• Given task 1:
In the news article on the Dion Johnson shooting, which department do the Arizona officials say should not be handling the investigation?
• Given task 2:
Repeat word for word the part of the Dion Johnson article that begins at the words "PHOENIX — Editor's" and stops after "Phoenix last week.".

• Excerpted passage:

** begin **

PHOENIX — Editor's note: The above video is from a June 4 newscast
Multiple elected officials in Arizona are asking the U.S. Justice Department to take over an independent investigation in the shooting death of Dion Johnson in Phoenix last week.
Johnson is one of the names at the center of protests in Phoenix. Johnson was shot and killed by a DPS Trooper on Memorial Day.
In a letter addressed to U.S. Attorney General William Barr, Assistant Attorney General Eric Dreiband and United States Attorney for Arizona Michael Bailey, the Arizona officials say the Phoenix Police Department should not be handling the investigation.
"It's impossible to see how handing over the investigation of Dion Johnson's death to one of the deadliest police departments in the country will result in the objectivity and transparency his family, our communities and our constituents are demanding," the letter reads in part.
The letter is signed by Reginald Bolding Jr., Democratic Whip of the Arizona House of Representatives; Dr. Geraldine Peten of the Arizona House of Representatives and Arizona Commissioner Sandra D. Kennedy.
DPS Director Col. Heston Silbert explained at a press conference Thursday that it's procedural that DPS handle the internal investigation, and it is standard procedure for Phoenix PD to handle the investigation when a trooper-involved shooting happens in Phoenix.
"Because of the current distrust between communities of color and local law enforcement in Arizona over issues of police brutality and racial profiling, and because of the potential civil rights implications of this incident, we respectfully request that the Department of Justice step in to oversee this investigation," the letter reads in part. "We make this request in consultation with Mr. Johnson's family, and in our capacities as elected officials – Arizona's only African American statewide elected official, and two of Arizona's three African American state legislators."

** end **

• Source data:

** begin **

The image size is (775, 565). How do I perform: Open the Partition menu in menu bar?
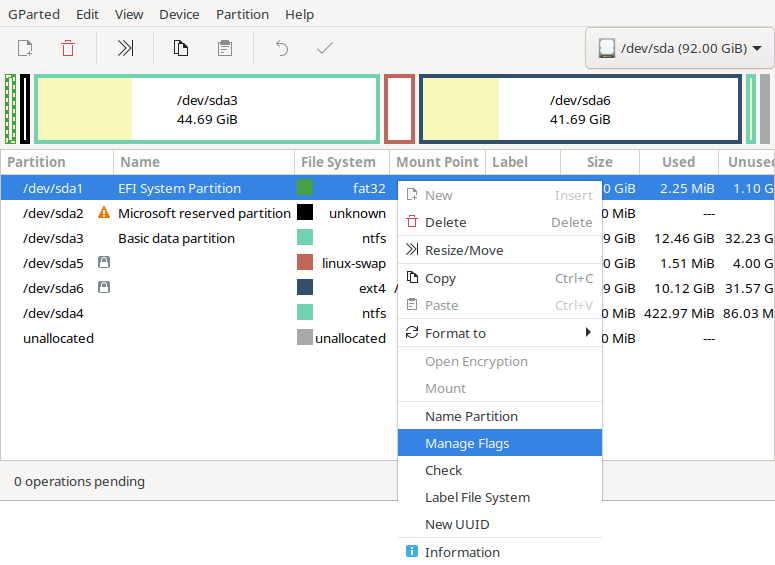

** end **

• Result 1:
The Phoenix Police Department.

• Result 2:
PHOENIX — Editor's note: The above video is from a June 4 newscast
Multiple elected officials in Arizona are asking the U.S. Justice Department to take over an independent investigation in the shooting death of Dion Johnson in Phoenix last week.